- REQUIREMENT -
Beginning with the line that holds "Viewport: 1538px width, 784px" and ending with the last line of the entries, please output each line exactly, apart from any pictures.

- TASK INPUT -

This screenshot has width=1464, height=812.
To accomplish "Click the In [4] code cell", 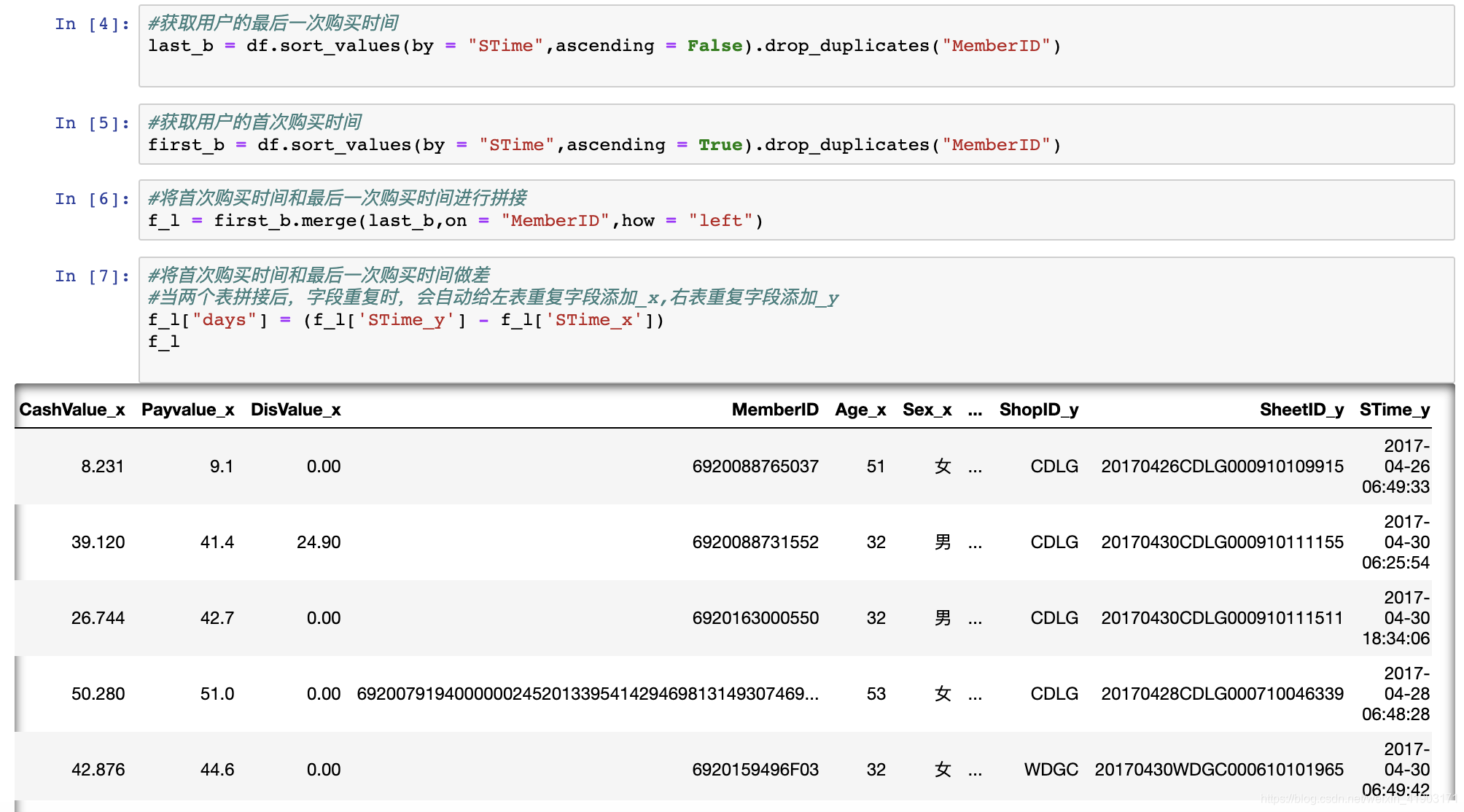I will point(795,46).
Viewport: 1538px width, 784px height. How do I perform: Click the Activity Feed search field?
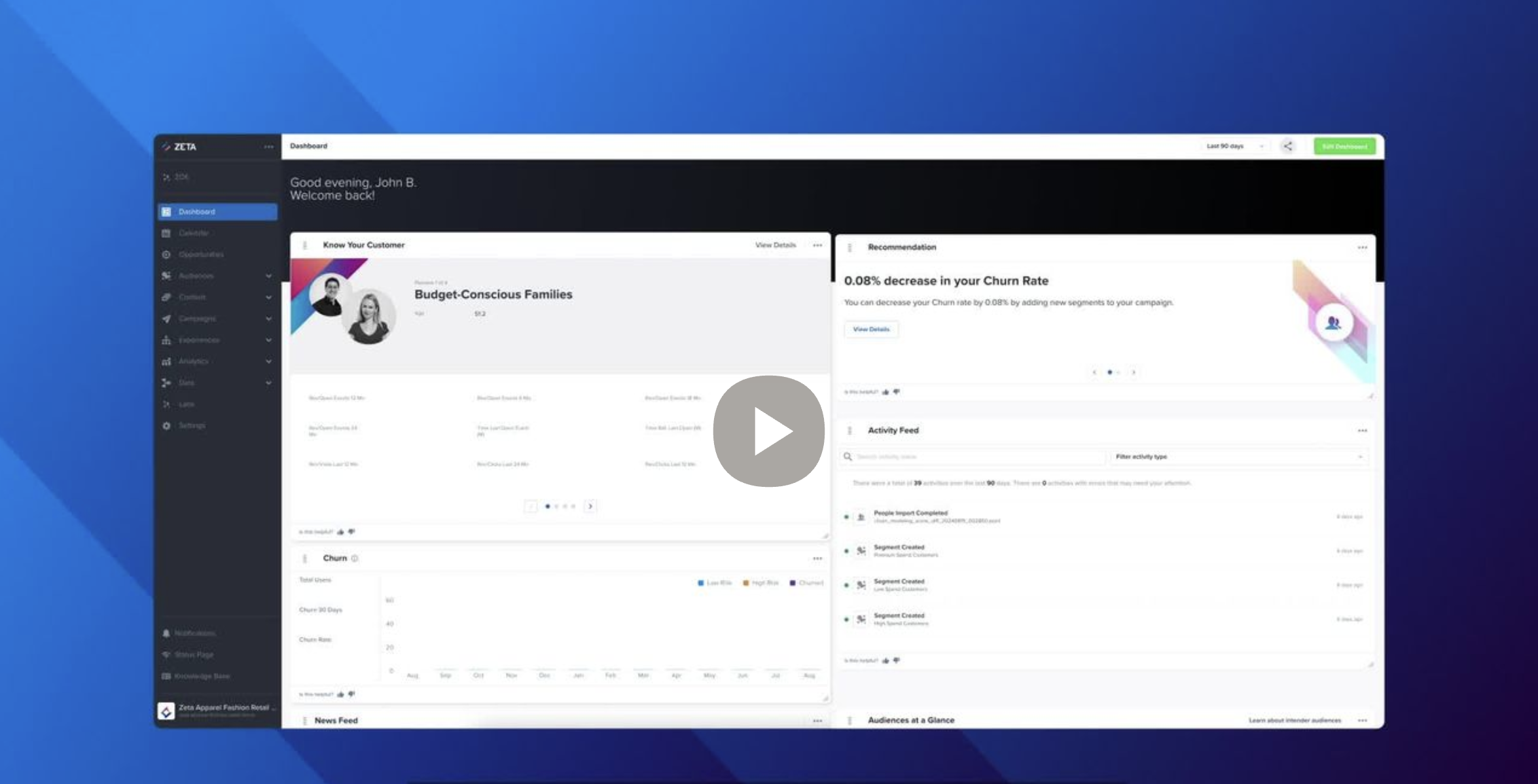(x=975, y=457)
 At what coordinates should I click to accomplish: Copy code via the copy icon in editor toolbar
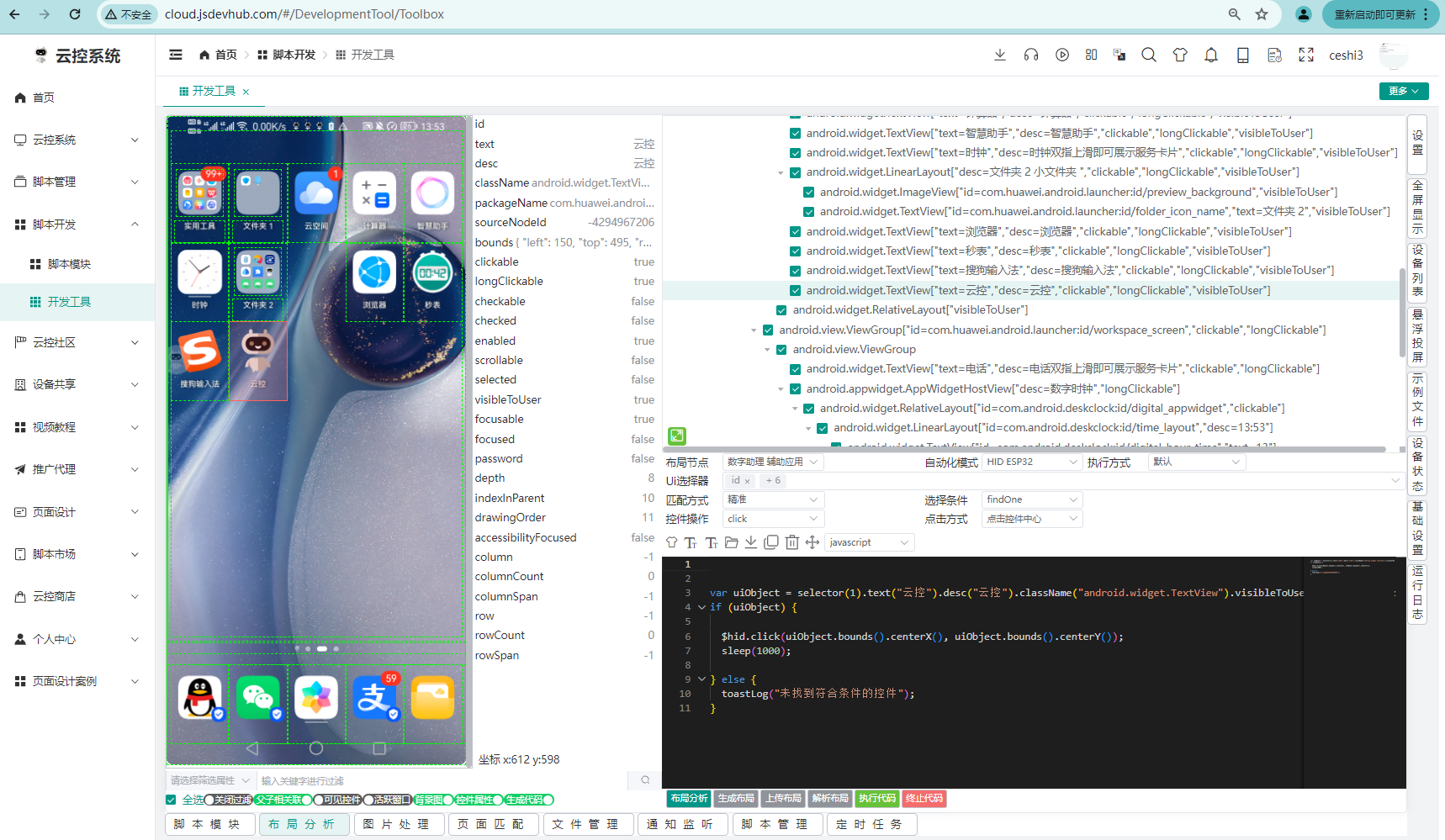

- TASK SOLUTION -
Viewport: 1538px width, 784px height. How do I perform: Click the Activity Feed search field?
(x=975, y=457)
 At what coordinates should I click to accomplish: Copy code via the copy icon in editor toolbar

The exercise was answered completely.